What is High-Quality Content?
Let’s start this conversation in February 2011 when Google announced the Panda algorithm update.
As Google’s blog post states, this update was made “…to reduce rankings for low-quality sites—sites which are low-value add for users, copy content from other websites or sites that are just not very useful. At the same time, it will provide better rankings for high-quality sites—sites with original content and information such as research, in-depth reports, thoughtful analysis and so on.”
This update was groundbreaking at the time, and it should not be forgotten. Many sites with the ability to rank well are missing out on traffic because their content still isn’t where it needs to be.

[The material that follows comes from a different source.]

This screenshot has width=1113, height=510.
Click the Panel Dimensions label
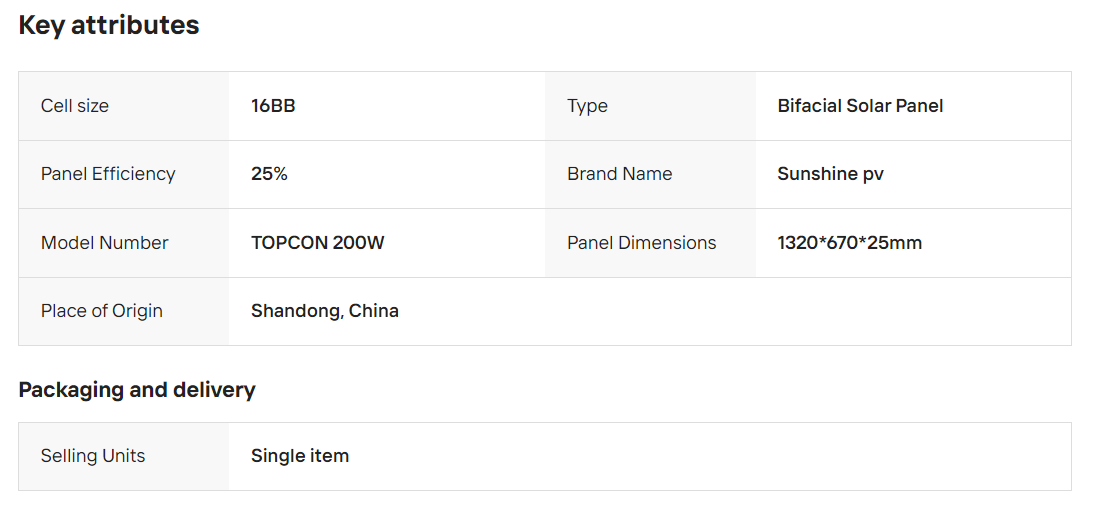coord(641,243)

It’s not that the site is technically wrong in any way, but the content could simply add more value to users.
Websites need to make a decision about their low-quality content. John Mueller from Google mentions in the video below that there are several ways to handle this. In short, he provides three ways to handle low-quality content:
- Improve the low-quality content, if you want to keep it.
- Remove the content completely, if it’s not something you want to stand for.

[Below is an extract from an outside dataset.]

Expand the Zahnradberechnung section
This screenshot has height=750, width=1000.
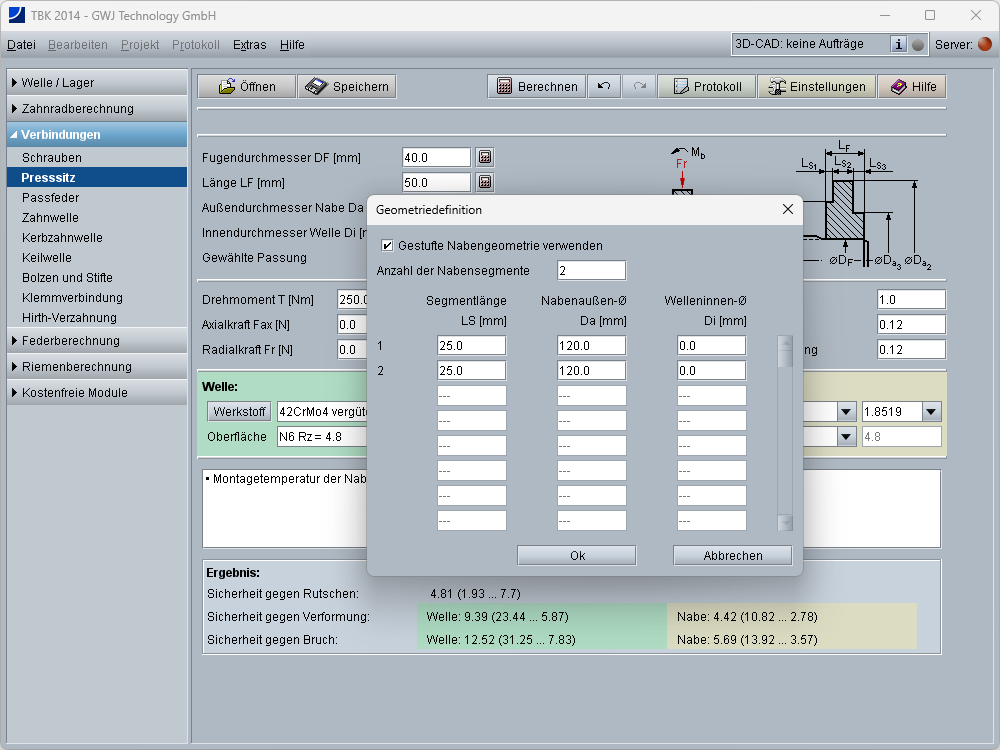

- Noindex the content, if you think it is needed for users, but you don’t want it indexed by Google.
John says that out of all the options, Google’s ranking team prefers that you improve the quality of your content if you can.
So, what is high-quality content in Google’s eye, and what are some things you can do to improve your low-quality content?
High-quality Content is…
While there is no guarantee that content will be ranked well, high-quality content often has the following characteristics :
High-quality content is unique, meaning it provides a fresh perspective on whatever the topic is, doesn’t duplicate your site, and isn’t duplicative of another site. Sure, topics will be repeated from site to site, but there is always the opportunity to take a unique spin on a common topic to make it better. As mentioned above, you can take your duplicative content, consolidate it, and improve it to build a higher-quality and more unique piece of content to show search engines which page you want to rank.
Purposeful content answers users’ most difficult questions in a way that connects to your other pieces of content. Search engines gain understanding of your site by looking at how the topics are all connected.
Aim to write content that you’re an expert in. If you’re an auto parts site, don’t post content about the best vacation spots of 2020 just because there’s search volume around the topic. Some examples of creating credibility are linking to referenced expert sources, including an author with a link to the authors relevant experience, showcasing your awards and certifications in your field, or simply ensuring that page titles and main headers accurately describe the main content.
Ensure your page is useful by making it easy to understand for search engines and users. An example of this could be formatting the content in an easy-to-read format like a bulleted list. We’ve noticed that content lists with good structure are preferred by search engines, and are easier for users to understand.
Shareable content is content that people will want to promote for you, potentially gaining valuable backlinks and driving additional traffic to your site.
- Site owners need to make a decision about their low-quality, and duplicative content.
- There are various solutions for handling low-quality, and duplicative content depending on the situation, as discussed above.
- Ensuring your content is unique, purposeful, credible, useful, and shareable is the best way to avoid potential losses in traffic and issues with crawl budget.